Late last spring when I was brainstorming workshop proposals for Excellence in Journalism 2014, I decided to visit a theme that successful trainers had been drawing from for the past few years.
I admit the plan for Digital Dirty Dozen wasn’t original, just maybe a clever modification on the many sessions I’ve sat through in which digital media experts have shared their favorite apps and programs.
EIJ14, the combined national conventions for the Society of Professional Journalists and the Radio, Television and Digital News Association, would have more than 80 programs, and making the cut requires guile and progressive thinking. Going this route of the tried and true was risky.
But, after sitting though one particular session at another convention where the speaker attempted to show off 100 journalism “must-haves,” I decided that Kiplinger could do this with a little more pizazz and less blitzkrieg.
So, the Digital Dirty Dozen was born. When I told Kiplinger Director Doug Haddix we were on the hook for this if it was accepted, he raised an eyebrow. When we got word it was accepted, both eyebrows were raised. We were both a little skeptical since neither of us had gone this route. But, we were confident we could do it well.
The plan was to split the dozen into the various elements of story building – research, reporting, video, photography, etc.
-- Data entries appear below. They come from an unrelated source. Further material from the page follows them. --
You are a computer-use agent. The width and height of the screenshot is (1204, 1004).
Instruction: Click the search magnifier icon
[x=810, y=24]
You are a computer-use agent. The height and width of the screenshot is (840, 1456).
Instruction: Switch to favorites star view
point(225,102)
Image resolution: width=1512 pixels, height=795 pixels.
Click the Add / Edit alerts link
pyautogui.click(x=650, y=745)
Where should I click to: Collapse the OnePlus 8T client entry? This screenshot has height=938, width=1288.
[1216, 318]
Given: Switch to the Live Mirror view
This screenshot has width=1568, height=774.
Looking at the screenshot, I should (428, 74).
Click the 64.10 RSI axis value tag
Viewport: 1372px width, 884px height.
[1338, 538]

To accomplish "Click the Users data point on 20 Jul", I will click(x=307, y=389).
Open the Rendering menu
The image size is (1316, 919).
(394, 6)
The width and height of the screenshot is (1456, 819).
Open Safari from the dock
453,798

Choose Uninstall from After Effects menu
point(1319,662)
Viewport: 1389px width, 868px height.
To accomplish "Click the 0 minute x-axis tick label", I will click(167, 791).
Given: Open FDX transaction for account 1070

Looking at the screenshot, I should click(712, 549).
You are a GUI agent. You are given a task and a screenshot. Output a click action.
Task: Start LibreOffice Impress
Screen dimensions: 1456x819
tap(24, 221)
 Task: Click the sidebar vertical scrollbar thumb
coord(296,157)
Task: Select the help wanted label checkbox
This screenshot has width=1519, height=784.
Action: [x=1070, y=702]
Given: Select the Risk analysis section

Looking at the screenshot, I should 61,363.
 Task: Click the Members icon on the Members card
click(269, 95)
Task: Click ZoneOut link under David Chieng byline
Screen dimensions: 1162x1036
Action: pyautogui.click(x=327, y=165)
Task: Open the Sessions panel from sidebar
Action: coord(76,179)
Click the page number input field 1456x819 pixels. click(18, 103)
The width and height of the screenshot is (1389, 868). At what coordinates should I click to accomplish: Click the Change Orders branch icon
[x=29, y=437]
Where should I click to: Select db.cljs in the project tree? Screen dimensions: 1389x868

Doug took six that best suited his expertise, and I took the six I best could represent. The angst built.
We didn’t expect the showing we received at EIJ14 – a standing room-only crowd of about 100 people. They traveled with us as we covered a dozen digital media tools in our 70-minute presentation. The reviews came quickly and were positive.
Six weeks removed from EIJ14, our Digital Dirty Dozen is available online and has been downloaded nearly 4,000 times. Off the charts. We have a hit that we will continue to work on.